Siria, un bombardamento “incompreso”

Nave militare americana spara un missile Tomahawk contro obiettivi siriani (Credits: This Explains That/Facebook)

– di Lorenzo Soncin

105 missili cruise sono un messaggio deciso. Alle ore 4 a.m. (ora siriana) del 14 aprile, le forze americane in collaborazione con quelle francesi ed inglesi hanno aperto il fuoco su tre siti militari in Siria. Il primo obiettivo, non per ordine di importanza, è stato il sito di ricerca e sviluppo di Barzeh, nei pressi di Damasco; in questa struttura si sospettava avvenisse sviluppo di armi chimiche e biologiche, tra le quali ci sarebbero state anche quelle componenti l’armamento siriano utilizzato pochi giorni prima nella città di Douma contro i ribelli. Il sito è stato colpito da 57 missili da crociera Tomahawk e 19 JASSM-ER sganciati da bombardieri strategici B-1.

Il secondo ed il terzo bersaglio si trovavano vicini l’uno all’altro. Si trattava rispettivamente di un bunker di comando e controllo e di un sito di stoccaggio di armi chimiche nei pressi di Him Shinshar, nelle vicinanze di Homs. Rispettivamente i due bersagli sono stati attaccati con 29 missili cruise americani, francesi ed inglesi. Ora, un rapido calcolo fatto a spanne e con dati approssimati, ci rivela che in complesso sono stati impiegati qualcosa come 47 tonnellate in testate, il che vuol dire principalmente esplosivo ad alto potenziale. Le immagini satellitari dei siti prima e dopo l’intervento anglo-franco-americano mostrano da sé la capacità di questi missili. Posatasi la polvere e spente le fiamme, è ora di verificare l’efficacia dell’attacco e se si tratta davvero di una “mission accomplished”.

Va detto come prima cosa che gli americani hanno scelto i loro bersagli con cura. A differenza del bombardamento condotto l’anno scorso, diretto su un solo obiettivo e per di più una base dell’aviazione, la mira si è spostata sui veri centri di sviluppo e stoccaggio di armi chimiche. Questo ci rivela un aspetto importante che non è stato ben considerato: se l’impiego di forze è stato maggiore, l’obiettivo era minore. Il solo fatto di non colpire l’aviazione in generale ma appunto, la reale causa dell’intervento mostra la vera volontà di Washington: un sostanziale desiderio di allontanarsi dalla Siria, ma al contempo una sorta di mantenimento della famosa red line tracciata anni fa dal Presidente Obama sull’impiego di armi chimiche.

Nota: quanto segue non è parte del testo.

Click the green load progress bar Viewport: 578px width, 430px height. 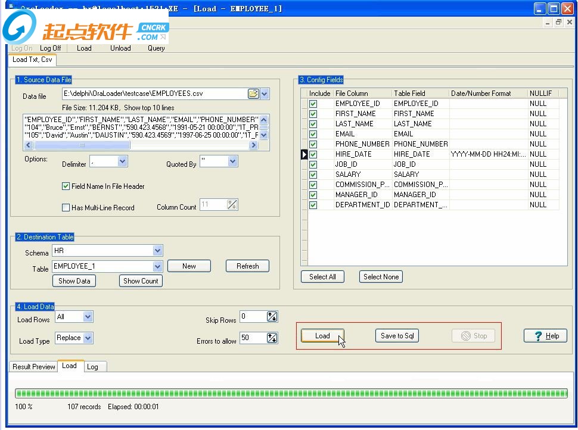[x=291, y=393]
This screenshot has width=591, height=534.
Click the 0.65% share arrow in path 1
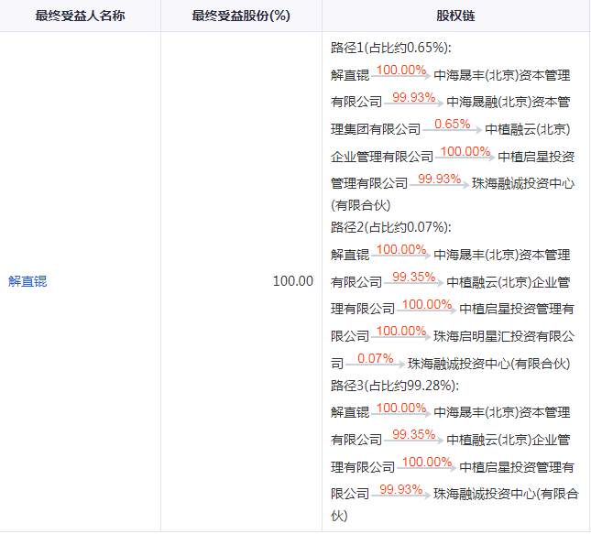pos(452,126)
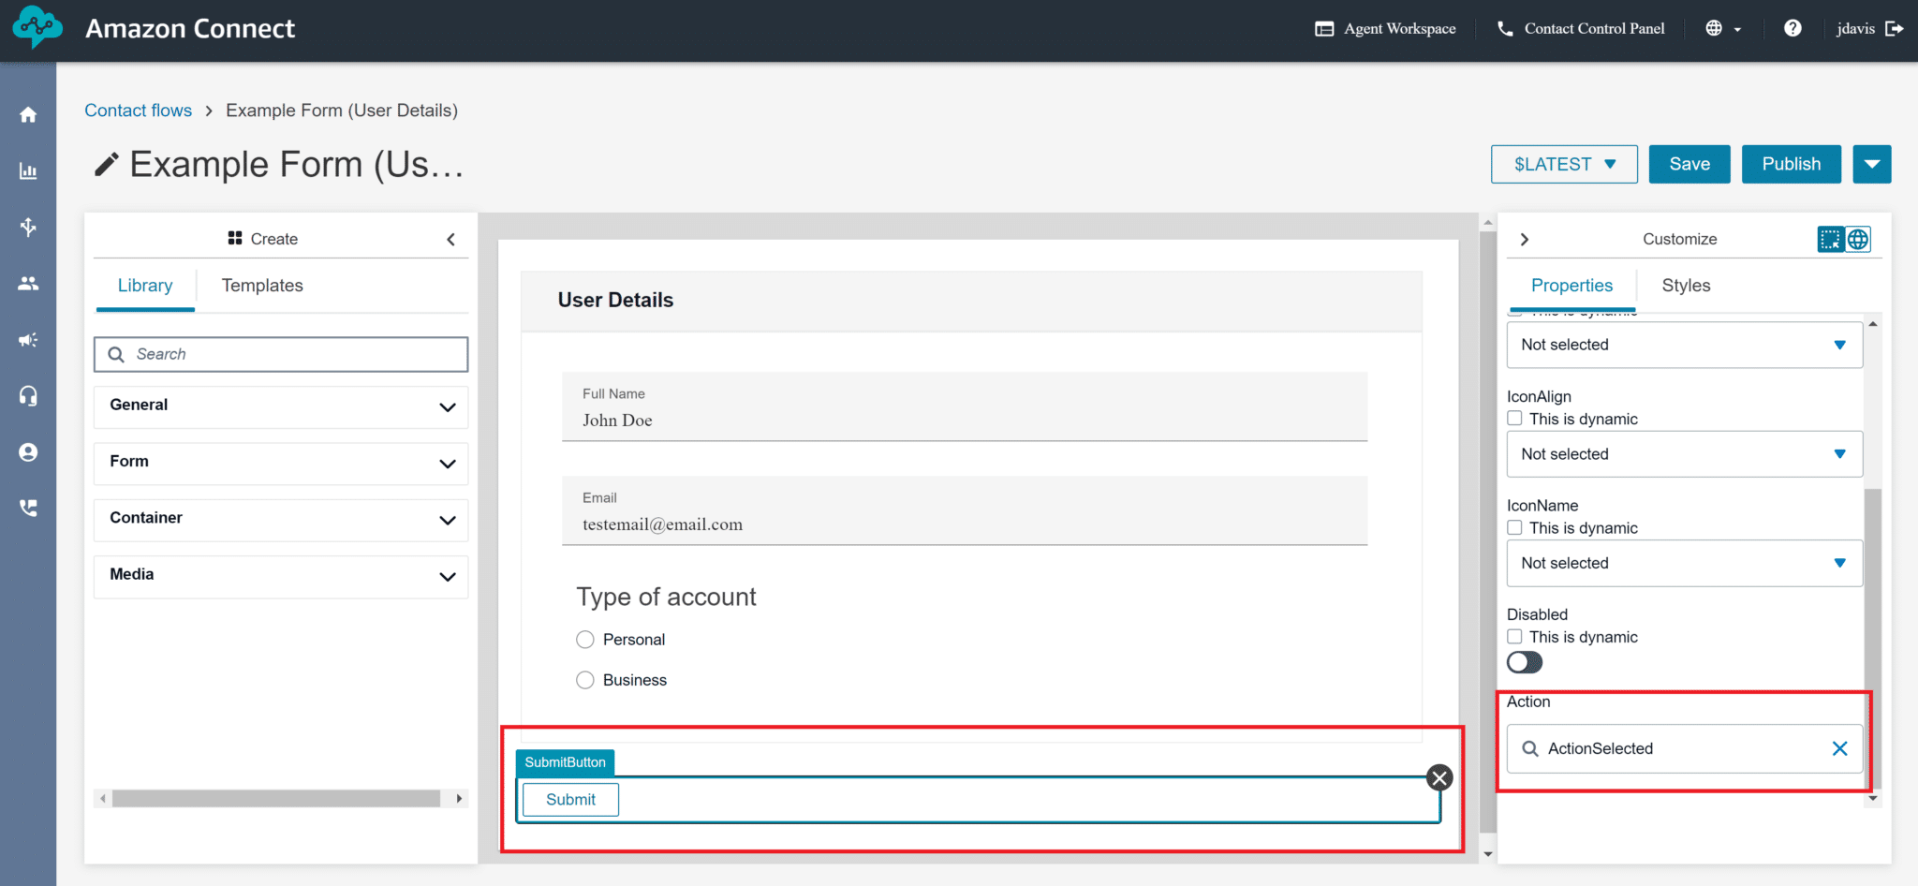Open the Users icon in the sidebar
Viewport: 1918px width, 886px height.
(x=28, y=283)
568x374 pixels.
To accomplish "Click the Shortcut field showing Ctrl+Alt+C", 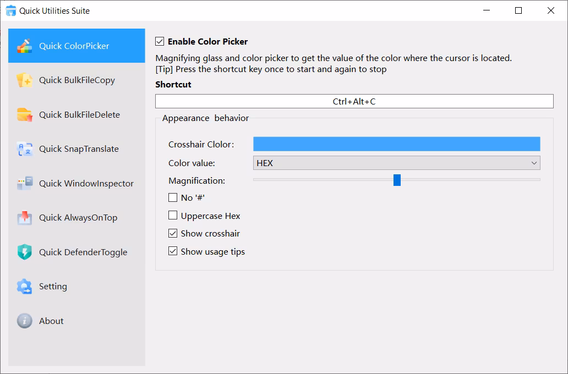I will click(354, 101).
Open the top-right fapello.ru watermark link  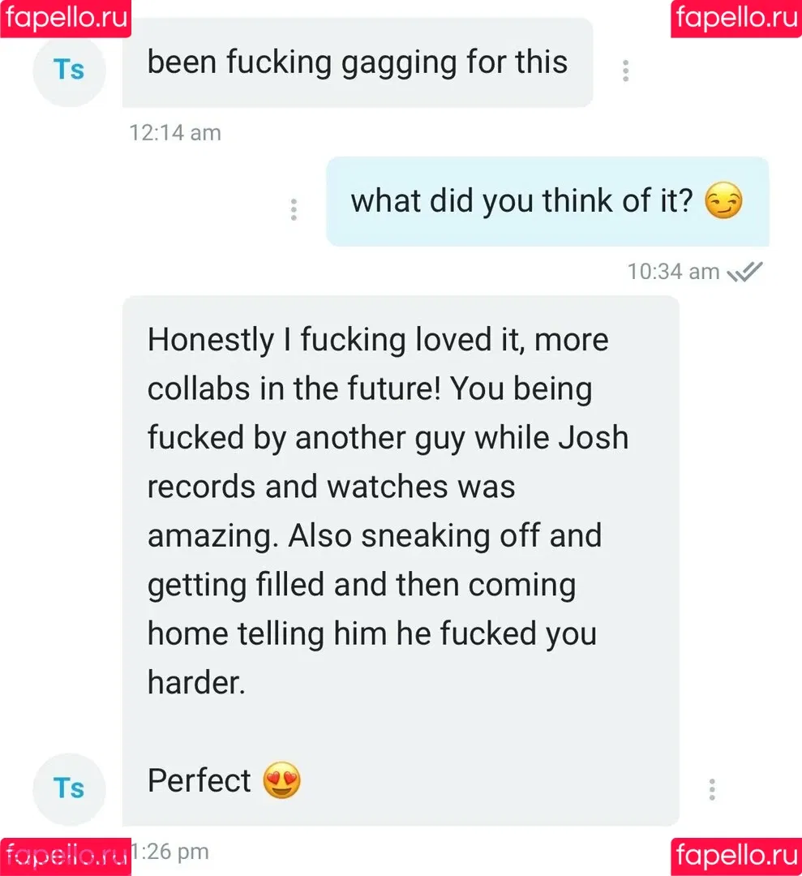[x=736, y=19]
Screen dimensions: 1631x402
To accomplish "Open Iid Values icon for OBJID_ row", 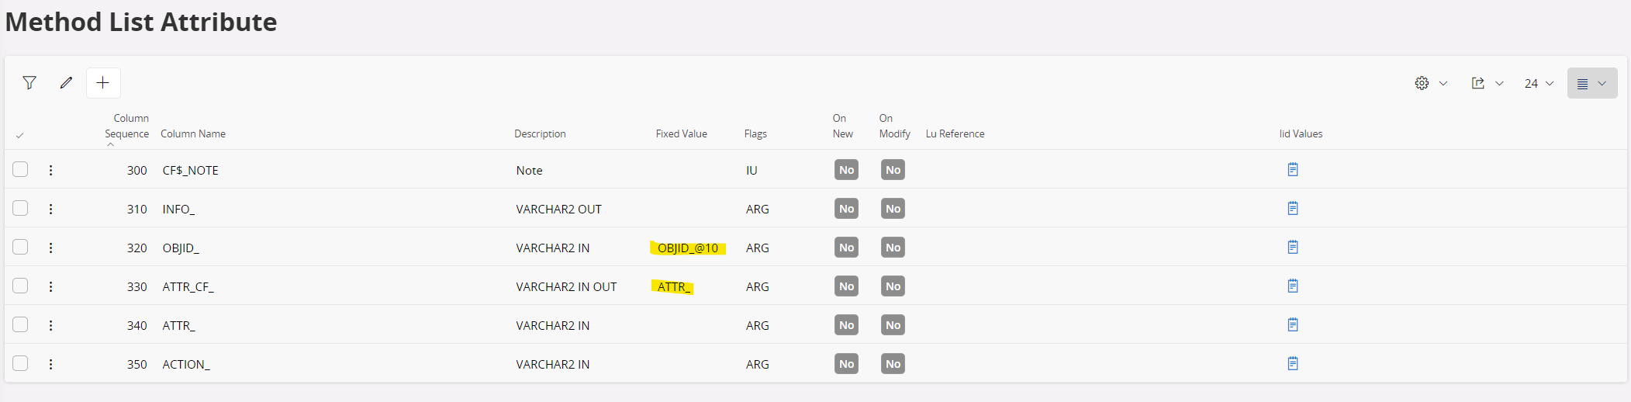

Effetti del bombardamento americano a Barzeh (Credits: تنسيقية كاليفورنيا المؤيدة لبشار الأسد | Bashar Al.Assad lovers in CA & USA/Facebook)

Anche i mezzi utilizzati “parlano”: missili cruise, lanciati da navi e da aerei, ma pur sempre rimanendo distanti. Non sono stati raid aerei come quelli, ad esempio, sulla Libia di Gheddafi. L’attacco, inoltre, nel suo complesso e per ammissione stessa del Pentagono, non ha annientato la capacità siriana di condurre attacchi con armi chimiche. Molti altri siti di stoccaggio o di comando non sono stati nemmeno toccati. Lo scopo dunque di questo attacco era quello di deterrenza, non di annientamento; in quest’ottica va cercato il successo o meno dell’operazione.

Secondariamente, con questo attacco gli Stati Uniti ed i loro alleati non hanno deciso una linea di intervento sull’uso di armi chimiche di per sé. Ci sono stati anche nel passato recente diverse offensive governative condotte con gas tossici, ma non c’è stato alcun intervento. La risposta si basa piuttosto sul numero delle vittime causate. La ragione di tale dottrina di intervento non si basa su una sorta di percepita ipocrisia o di opportunismo, ma più correttamente sul fatto che in un teatro come quello siriano è difficile affermare con assoluta certezza l’impiego di armi chimiche.

Da parte siriana, la reazione prima e più probabile sarà di velocizzare il processo già in atto di avvicinamento di forze alleate a punti strategici e sensibili. Tanto più Mosca o Teheran saranno vicine a potenziali bersagli, tanto minori saranno le possibilità che questi finiscano nel mirino americano. Inoltre, è possibile che l’esercito siriano ricorra meno frequentemente all’uso di armi chimiche. Questo per un duplice motivo: il primo è dato dall’affievolirsi dei combattimenti urbani, l’altro per paura di un eventuale secondo intervento della coalizione anglo-franco-americana.